Making The Tiny Air65 Quadcopter Even Smaller

First person view (FPV) quadcopter drones have become increasingly more capable over the years, as well as much smaller. The popular 65 mm format, as measured from hub to hub, is often considered to be about the smallest you can make an FPV drone without making serious compromises. Which is exactly why [Hoarder Sam] decided to make a smaller version that can fit inside a Pringles can, based on the electronics used in the popular Air65 quadcopter from BetaFPV.

The 22 mm FPV drone with camera installed and looking all cute. (Credit: Hoarder Sam)
The 22 mm FPV drone with camera installed and looking all cute. (Credit: Hoarder Sam)

The basic concept for this design is actually based on an older compact FPV drone design called the ‘bone drone’, so called for having two overlapping propellers on each end of the frame, thus creating a bone-like shape. The total hub-to-hub size of the converted Air65 drone ends up at a cool 22 mm, merely requiring a lot of fiddly assembly before the first test flights can commence. Which raises the question of just how cursed this design is when you actually try to fly with it.

Obviously the standard BetaFPV firmware wasn’t going to fly, so the next step was to modify many parameters using the Betaflight Configurator software, which unsurprisingly took a few tries. After this, the fully loaded drone with camera and battery pack, coming in at a whopping 25 grams, turns out to actually be very capable. Surprisingly, it flies not unlike an Air65 and has a similar flight time, losing only about 30 seconds of the typical three minutes.

With propellers sticking out at the top and bottom – with no propeller guards – it’s obviously a bit of a pain to launch and land. But considering what the donor Air65 went through to get to this stage, it’s honestly quite impressive that this extreme modification mostly seems to have altered its dimensions.

Thanks to [Hari] for the tip.

15 thoughts on “Making The Tiny Air65 Quadcopter Even Smaller

    1. Imagine a pinworm-sized robot controlled by MEMS actuators and STM32F4 microcontroller. It crawls up your anal cavity during sleep. Once it penetrates your body, it’s microelectronics modify your DNA to produce TNT instead of fat. Once enough is produced, this robot acts like a detonator, turning you into a walking bomb.

      This is the future of state-sponsored terrorism. I wouldn’t be surprised if MIT’s black-ops faculty is already working on a prototype.

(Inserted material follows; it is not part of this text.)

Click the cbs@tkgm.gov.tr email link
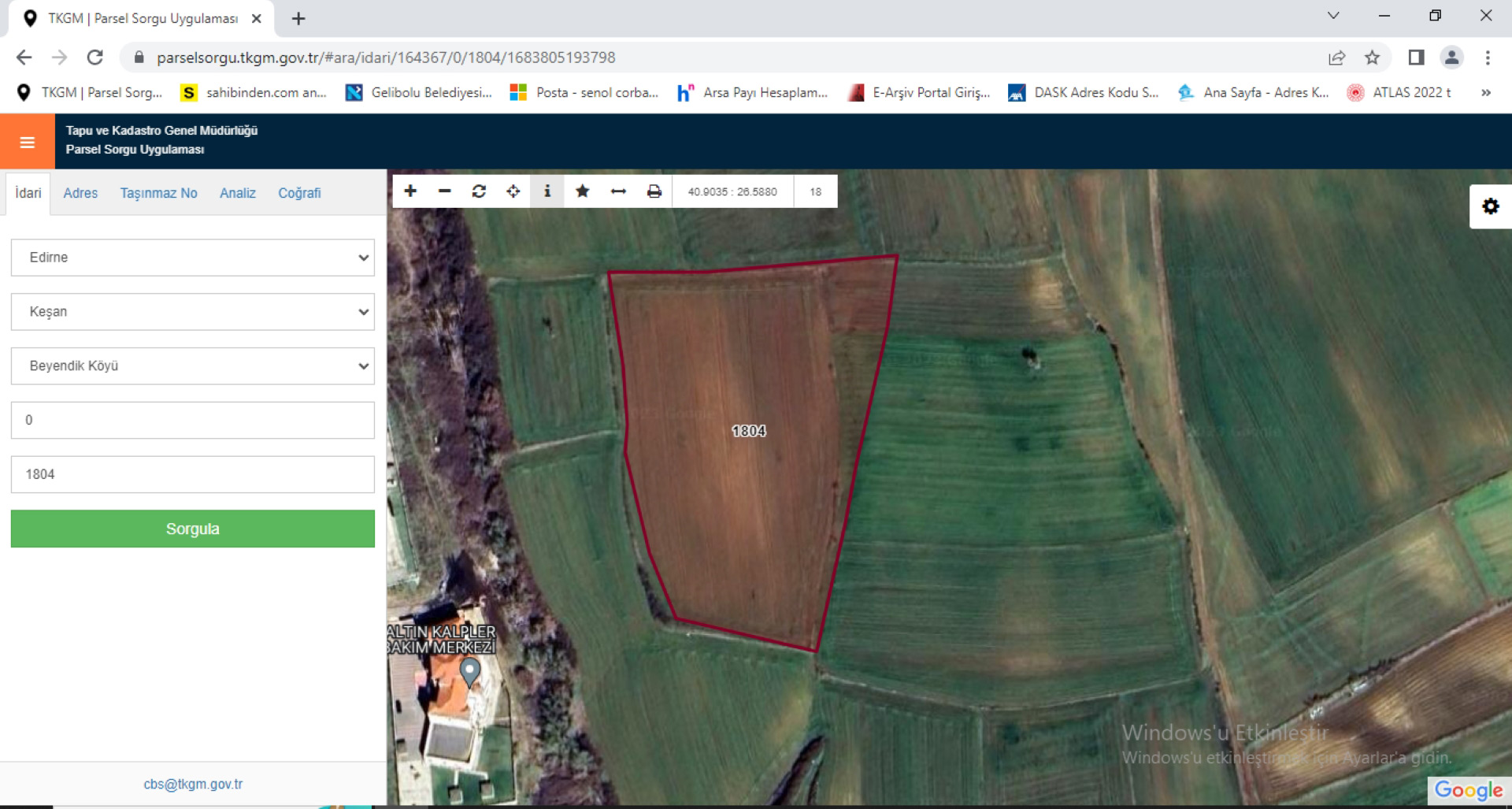This screenshot has width=1512, height=809. (x=193, y=784)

  1. This entire design was stolen and wasn’t this guys design. Im the original designer, he copied everything down to using the same flight controller, motors, camera, battery prop orientation and frame design. Nothing about this design was an original idea. I also broke “his” 22.3mm record 18hrs after he posted that video. I commented on the video stating all of this with already posted videos time stamped before his video.

    https://www.reddit.com/r/fpv/s/ur5KMzLt2g

    1. Or they just made something similar to you. Accusing someone of “stealing” your design because they might have seen your short reddit video is kind of insane. Reverse engineering what parts you used, ordering the parts, CAD modeling, assembling and tweaking the flight control all while recording and editing a 30 minute YouTube in 3 days would be more impressive than the actual build itself.

    1. Using a hand is an easy way to around the metric vs imperial discussion. There is a very good reason why bananas are getting more popular for measurements. As we speak, rumors are already going around that NASA is working on converting their measurements into banana units. Keep in mind that these are fresh and calibrated bananas of a special brand (which type is uncertain at this point) as these are the most accurate. The benefit of a banana vs a standard ruler is that it allows to specify curves, something an ordinary ruler is incapable of, speaking of incapable rulers… but that’s another topic.

  2. The quadcopter revolution really is something to witness. In the featherweight model airplane world, they’re going to absurd steps to minimize weight and maximize aerodynamic surface area…but this thing is just the ugliest little chunk you ever saw and i guess it still flies! Just amazing how power density has totally changed the problem space.

    1. A quad just needs power-to-weight, and basically the limiting factors are the motor and the battery. Everything else can be made smaller and lighter.

      The Air75, the bigger brother of the quad that he rips apart for this one, flies fantastic and weighs 21 g (3/4 oz) without the battery. But with everything else that you need to fly. Camera, motor drivers, radio control, frame. And it’s mass production. 21 grams…

      Hackers can get down to ~19 g in that size class, but that involves PEET screws and some serious compromises.